Writer: Skye ShirleySkye Shirley

Perhaps it's contradictory to post about the role of grammatical annotations in Latin, after years of strongly supporting the research into comprehensible input. I often worry that by focusing so much on learning about Latin (conjugations, cases, etc.) we actually take the attention away from learning Latin. But nevertheless, there are sometimes challenging passages that I can't fully wrap my head around. Maybe it's because there's a relative clause with an invisible antecedent, or a clause within a clause, or an implied main verb. Maybe the sentence is just plain long. For the most part, I find that reading the chunk several times aloud helps me understand the grammatical flow, but there are also some times when all I need to do is recognize what part of the sentence is dependent to pop the main clause out from all the extra clutter.


In a Latin I classroom, this often leads to phrases like verb hunting: a strategy that encourages students to crack the language like a code rather than build up to a deeper meaning through gradual scaffolding of texts. In general, I try to avoid this... But let's be real-- haven't we stumbled upon an old English poem, or Shakespeare passage, that is confusing simply because we don't understand how it should flow? To help us with these hardest of the hardest passages, it can sometimes be helpful to track our thinking via parsing.

So this week, I decided to practice parsing passages from Actus III, even if they weren't too chewy, just to test out a strategy I used years ago with Latin, and see how the shoe fits today. To start, I made a "key" of annotations. I then went through a passage, trying to use many of these signs, but to be honest it felt a bit like riding a bike with training wheels after years of being able to pedal without them. For example, I've read enough comedy now that I know a word like aliu' is alius, and so I gradually stopped writing "s" after such colloquialisms.


One line stood out to me: "illae mulieres sunt ferme ut puerī levī sententia..."

Those women are just the same as children, no weight in their judgement.


Or, in the Italian edition from the previous post:

Cosi le donne son come i fanciulli, di deboli cerbello.

Unlike the Latin, which blames women's sententia, something like a perspective, the Italian blames female anatomy: the mind itself, the brain.


I keep reading when I encounter sentences like this. I keep reading out of curiosity, out of stubbornness, out of protest. I keep reading because I would consider it a worse decision to stop reading.


Pamphilus' speech probably didn't need the full, "Beautiful Mind" style annotations because it was fairly comprehensible and plot-driven, but I did it anyway to see what I could learn from the process.

Perhaps the best part of this was recognizing how far I've come with Latin; that in my first year of Latin teaching, I was doing this to almost every passage in the Latin II textbook before teaching it. And now I feel it slows me down from the speed-reading I am used to. However, since reading comprehension has never been my forte even in English, I do appreciate a moment of lingering on the dependent clause, noticing adjectives and the color they bring to nouns, and listing idiomatic expressions I wouldn't normally produce on my own (eduxi me and intro me as two examples of surprisingly reflexive verbs).
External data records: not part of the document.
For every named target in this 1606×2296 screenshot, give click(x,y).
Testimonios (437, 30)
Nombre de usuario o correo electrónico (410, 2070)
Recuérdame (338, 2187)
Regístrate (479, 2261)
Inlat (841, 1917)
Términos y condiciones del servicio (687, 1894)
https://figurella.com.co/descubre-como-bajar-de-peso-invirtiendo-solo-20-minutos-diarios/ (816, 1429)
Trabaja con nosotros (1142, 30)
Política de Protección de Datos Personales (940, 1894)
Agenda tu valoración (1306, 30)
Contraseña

So, while I don't recommend teaching texts as long chunks to be picked apart, as an experiment in the independent study, it was a worthwhile endeavor. I can't say it helped me understand the passage better, or even learn more Latin than if I had done it another way (by, say, making illustrations of the scene, or tiering the text), but it did allow me to appreciate the grammatical complexity of the language. I'll keep this trick in my back pocket for when I need it, and keep chugging onward to Actus IV.